**Goal of the exercise**
What lines below include the string "will"? Pick them out and copy them.

**Data records**
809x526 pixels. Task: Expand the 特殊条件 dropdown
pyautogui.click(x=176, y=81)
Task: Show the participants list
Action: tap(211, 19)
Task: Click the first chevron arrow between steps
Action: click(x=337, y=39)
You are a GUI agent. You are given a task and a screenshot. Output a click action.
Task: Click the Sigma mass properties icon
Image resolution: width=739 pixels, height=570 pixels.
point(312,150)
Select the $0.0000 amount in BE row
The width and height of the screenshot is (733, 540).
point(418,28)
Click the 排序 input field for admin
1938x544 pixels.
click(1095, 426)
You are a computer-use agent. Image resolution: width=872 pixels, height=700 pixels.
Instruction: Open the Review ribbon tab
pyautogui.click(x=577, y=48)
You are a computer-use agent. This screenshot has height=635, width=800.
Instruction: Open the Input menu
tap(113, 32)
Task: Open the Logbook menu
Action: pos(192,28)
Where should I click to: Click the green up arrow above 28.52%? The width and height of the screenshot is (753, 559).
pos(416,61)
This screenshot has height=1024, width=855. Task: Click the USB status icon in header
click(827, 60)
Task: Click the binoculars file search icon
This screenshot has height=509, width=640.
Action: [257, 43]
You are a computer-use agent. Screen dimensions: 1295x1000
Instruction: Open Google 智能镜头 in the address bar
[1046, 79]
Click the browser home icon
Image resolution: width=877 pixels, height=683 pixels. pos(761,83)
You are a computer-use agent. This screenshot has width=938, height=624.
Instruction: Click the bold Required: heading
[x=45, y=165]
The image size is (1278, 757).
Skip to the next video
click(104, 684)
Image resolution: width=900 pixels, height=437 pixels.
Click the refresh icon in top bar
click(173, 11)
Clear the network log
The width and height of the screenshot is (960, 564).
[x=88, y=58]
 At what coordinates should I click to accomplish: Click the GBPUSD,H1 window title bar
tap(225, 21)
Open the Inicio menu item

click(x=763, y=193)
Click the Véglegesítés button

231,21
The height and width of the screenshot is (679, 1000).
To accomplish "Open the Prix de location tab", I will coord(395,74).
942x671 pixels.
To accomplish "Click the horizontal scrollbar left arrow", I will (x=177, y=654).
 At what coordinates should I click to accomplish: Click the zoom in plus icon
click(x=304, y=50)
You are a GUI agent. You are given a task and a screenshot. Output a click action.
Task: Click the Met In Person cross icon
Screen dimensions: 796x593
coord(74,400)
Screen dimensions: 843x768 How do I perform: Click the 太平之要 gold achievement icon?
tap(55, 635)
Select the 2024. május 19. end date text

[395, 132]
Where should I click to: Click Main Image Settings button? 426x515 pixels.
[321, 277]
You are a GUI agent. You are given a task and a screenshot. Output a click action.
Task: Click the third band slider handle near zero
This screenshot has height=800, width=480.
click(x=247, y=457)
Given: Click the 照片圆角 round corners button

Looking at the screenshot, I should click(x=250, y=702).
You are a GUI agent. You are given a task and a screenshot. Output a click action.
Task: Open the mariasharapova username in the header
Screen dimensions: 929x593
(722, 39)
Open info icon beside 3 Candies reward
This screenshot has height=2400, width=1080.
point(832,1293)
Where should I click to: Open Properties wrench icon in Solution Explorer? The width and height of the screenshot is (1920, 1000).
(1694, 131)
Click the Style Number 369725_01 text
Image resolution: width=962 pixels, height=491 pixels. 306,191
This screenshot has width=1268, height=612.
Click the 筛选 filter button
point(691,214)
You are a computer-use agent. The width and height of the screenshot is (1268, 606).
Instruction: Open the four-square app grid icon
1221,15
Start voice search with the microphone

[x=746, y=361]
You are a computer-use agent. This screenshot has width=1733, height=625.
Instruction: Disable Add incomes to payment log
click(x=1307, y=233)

**Exercise result**
To accomplish "Open the Prix de location tab", I will coord(395,74).
To accomplish "Click the horizontal scrollbar left arrow", I will (x=177, y=654).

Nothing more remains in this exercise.